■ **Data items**
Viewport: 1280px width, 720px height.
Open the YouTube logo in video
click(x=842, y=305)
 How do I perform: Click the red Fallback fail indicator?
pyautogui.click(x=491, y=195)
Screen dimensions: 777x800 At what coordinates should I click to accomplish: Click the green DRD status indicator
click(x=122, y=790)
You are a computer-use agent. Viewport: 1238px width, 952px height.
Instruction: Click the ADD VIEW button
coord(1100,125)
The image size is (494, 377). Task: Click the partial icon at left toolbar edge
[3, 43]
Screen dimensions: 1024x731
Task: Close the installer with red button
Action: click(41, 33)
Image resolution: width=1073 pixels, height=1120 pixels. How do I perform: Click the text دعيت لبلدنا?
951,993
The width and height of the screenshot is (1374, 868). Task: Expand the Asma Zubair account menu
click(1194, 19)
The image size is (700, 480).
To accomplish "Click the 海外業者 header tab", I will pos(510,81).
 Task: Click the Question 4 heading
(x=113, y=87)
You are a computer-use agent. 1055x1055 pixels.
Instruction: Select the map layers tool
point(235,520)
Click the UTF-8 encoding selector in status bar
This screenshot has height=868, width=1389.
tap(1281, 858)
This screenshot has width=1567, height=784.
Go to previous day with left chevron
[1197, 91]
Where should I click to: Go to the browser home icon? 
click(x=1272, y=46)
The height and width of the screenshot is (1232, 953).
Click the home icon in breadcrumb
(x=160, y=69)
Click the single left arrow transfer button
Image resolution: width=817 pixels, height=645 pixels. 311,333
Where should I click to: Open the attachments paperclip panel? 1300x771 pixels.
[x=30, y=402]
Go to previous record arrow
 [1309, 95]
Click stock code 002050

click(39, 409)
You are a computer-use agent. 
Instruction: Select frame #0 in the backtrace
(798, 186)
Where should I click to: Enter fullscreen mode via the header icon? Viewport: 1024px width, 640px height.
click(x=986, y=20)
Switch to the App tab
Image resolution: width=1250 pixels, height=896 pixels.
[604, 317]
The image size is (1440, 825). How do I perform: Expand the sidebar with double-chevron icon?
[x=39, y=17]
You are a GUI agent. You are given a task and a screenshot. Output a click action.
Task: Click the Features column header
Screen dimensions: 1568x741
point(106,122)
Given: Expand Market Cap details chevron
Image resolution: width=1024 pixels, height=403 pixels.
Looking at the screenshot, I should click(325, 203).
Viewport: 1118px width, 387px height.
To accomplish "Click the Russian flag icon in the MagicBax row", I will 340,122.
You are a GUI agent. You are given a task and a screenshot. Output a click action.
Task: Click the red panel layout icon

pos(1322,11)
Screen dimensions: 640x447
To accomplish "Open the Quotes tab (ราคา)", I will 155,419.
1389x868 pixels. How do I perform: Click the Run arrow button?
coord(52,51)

■ **DIRECTIONS FOR THIS TASK**
Copy out all of the lines above, keeping every character the same.

■ **ANSWER FOR THIS EXERCISE**
Viewport: 1280px width, 720px height.
Open the YouTube logo in video
click(x=842, y=305)
 How do I perform: Click the red Fallback fail indicator?
pyautogui.click(x=491, y=195)
Screen dimensions: 777x800 At what coordinates should I click to accomplish: Click the green DRD status indicator
click(x=122, y=790)
You are a computer-use agent. Viewport: 1238px width, 952px height.
Instruction: Click the ADD VIEW button
coord(1100,125)
The image size is (494, 377). Task: Click the partial icon at left toolbar edge
[3, 43]
Screen dimensions: 1024x731
Task: Close the installer with red button
Action: click(41, 33)
Image resolution: width=1073 pixels, height=1120 pixels. How do I perform: Click the text دعيت لبلدنا?
951,993
The width and height of the screenshot is (1374, 868). Task: Expand the Asma Zubair account menu
click(1194, 19)
The image size is (700, 480).
To accomplish "Click the 海外業者 header tab", I will pos(510,81).
 Task: Click the Question 4 heading
(x=113, y=87)
You are a computer-use agent. 1055x1055 pixels.
Instruction: Select the map layers tool
point(235,520)
Click the UTF-8 encoding selector in status bar
This screenshot has height=868, width=1389.
tap(1281, 858)
This screenshot has width=1567, height=784.
Go to previous day with left chevron
[1197, 91]
Where should I click to: Go to the browser home icon? 
click(x=1272, y=46)
The height and width of the screenshot is (1232, 953).
Click the home icon in breadcrumb
(x=160, y=69)
Click the single left arrow transfer button
Image resolution: width=817 pixels, height=645 pixels. 311,333
Where should I click to: Open the attachments paperclip panel? 1300x771 pixels.
[x=30, y=402]
Go to previous record arrow
 [1309, 95]
Click stock code 002050

click(39, 409)
You are a computer-use agent. 
Instruction: Select frame #0 in the backtrace
(798, 186)
Where should I click to: Enter fullscreen mode via the header icon? Viewport: 1024px width, 640px height.
click(x=986, y=20)
Switch to the App tab
Image resolution: width=1250 pixels, height=896 pixels.
[604, 317]
The image size is (1440, 825). How do I perform: Expand the sidebar with double-chevron icon?
[x=39, y=17]
You are a GUI agent. You are given a task and a screenshot. Output a click action.
Task: Click the Features column header
Screen dimensions: 1568x741
point(106,122)
Given: Expand Market Cap details chevron
Image resolution: width=1024 pixels, height=403 pixels.
Looking at the screenshot, I should click(325, 203).
Viewport: 1118px width, 387px height.
To accomplish "Click the Russian flag icon in the MagicBax row", I will 340,122.
You are a GUI agent. You are given a task and a screenshot. Output a click action.
Task: Click the red panel layout icon

pos(1322,11)
Screen dimensions: 640x447
To accomplish "Open the Quotes tab (ราคา)", I will 155,419.
1389x868 pixels. How do I perform: Click the Run arrow button?
coord(52,51)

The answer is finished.